# start of Reading text
Text guided image editing may be used for any number of downstream tasks. Text guided image editing is advantageous as it provides a user-friendly and intuitive way to create or modify images without requiring expertise in graphic design or image editing software. Users can input text descriptions instead of manually manipulating image elements, making it accessible to a broader range of individuals. Text-to-image editing can be faster than traditional methods, especially for generating multiple variations of an image. Users can quickly describe their desired changes, and the software can generate or edit the image accordingly, saving time and effort. Text-to-image editing can automate repetitive tasks and streamline workflows by generating images based on textual descriptions. Additionally, it enables customization, as users can specify precise details or preferences in their text inputs.

Figure 13 is a block diagram of an information processing apparatus 1300 or a computing device 1300, such as a data storage server, which embodies the present invention, and which may be used to implement some or all of the operations of a method embodying the present invention, and perform some or all of the tasks of apparatus of an embodiment. The computing device 1300 may be used to implement any of the method steps described above, e.g. any of steps S. 1402 – S.1416, and/or any processes described above.

The computing device 1300 comprises a processor 1302 and memory 1304. Optionally, the computing device also includes a network interface 1306 for communication with other such computing devices. Optionally, the computing device also includes one or more input mechanisms such as keyboard and mouse 1308, and a display unit such as one or more monitors 1310. These elements may facilitate user interaction. The components are connectable to one another via a bus 1312.
# end of Reading text
# start of Material provided
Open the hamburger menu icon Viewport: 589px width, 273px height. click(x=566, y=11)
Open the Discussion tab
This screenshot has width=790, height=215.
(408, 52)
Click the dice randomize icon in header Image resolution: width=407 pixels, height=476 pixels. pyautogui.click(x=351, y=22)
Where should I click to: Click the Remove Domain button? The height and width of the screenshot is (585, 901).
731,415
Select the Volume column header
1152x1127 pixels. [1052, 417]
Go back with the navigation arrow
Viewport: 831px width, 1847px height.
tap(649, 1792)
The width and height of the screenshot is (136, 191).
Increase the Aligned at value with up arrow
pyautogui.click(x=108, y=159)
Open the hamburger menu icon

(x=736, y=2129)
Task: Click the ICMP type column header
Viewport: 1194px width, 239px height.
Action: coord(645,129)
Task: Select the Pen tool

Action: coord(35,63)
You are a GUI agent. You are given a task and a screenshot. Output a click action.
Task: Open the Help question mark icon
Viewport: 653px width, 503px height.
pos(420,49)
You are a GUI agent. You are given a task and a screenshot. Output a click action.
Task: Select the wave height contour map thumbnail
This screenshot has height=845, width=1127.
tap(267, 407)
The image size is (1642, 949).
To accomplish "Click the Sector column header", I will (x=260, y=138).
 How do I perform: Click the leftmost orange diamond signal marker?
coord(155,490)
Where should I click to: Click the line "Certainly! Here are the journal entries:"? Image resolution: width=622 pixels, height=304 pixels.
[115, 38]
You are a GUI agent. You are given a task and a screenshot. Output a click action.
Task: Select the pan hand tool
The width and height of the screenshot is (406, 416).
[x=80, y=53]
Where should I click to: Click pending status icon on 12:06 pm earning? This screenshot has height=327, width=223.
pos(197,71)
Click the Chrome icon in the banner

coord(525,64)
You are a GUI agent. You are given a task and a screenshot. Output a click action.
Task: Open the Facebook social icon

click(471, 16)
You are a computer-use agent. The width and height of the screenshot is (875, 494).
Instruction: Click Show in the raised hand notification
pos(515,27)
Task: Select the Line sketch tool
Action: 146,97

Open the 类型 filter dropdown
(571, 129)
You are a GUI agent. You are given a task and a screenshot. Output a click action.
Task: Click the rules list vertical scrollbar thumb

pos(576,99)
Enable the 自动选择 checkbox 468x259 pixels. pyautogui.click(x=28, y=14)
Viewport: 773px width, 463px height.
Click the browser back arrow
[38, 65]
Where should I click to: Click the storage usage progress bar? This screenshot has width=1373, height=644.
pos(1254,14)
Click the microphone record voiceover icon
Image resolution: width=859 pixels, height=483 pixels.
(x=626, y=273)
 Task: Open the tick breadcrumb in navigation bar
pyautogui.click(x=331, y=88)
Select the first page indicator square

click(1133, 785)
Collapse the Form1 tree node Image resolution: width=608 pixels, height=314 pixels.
# end of Material provided
• [What this task involves] From the patent excerpt, list each component of computing device 1300 that has a reference numeral, along with its numeral. The material has no connection to the patent excerpt.

• [Correct response]
- Processor 1302
- Memory 1304
- Network interface 1306
- Keyboard and mouse 1308
- Monitors 1310
- Bus 1312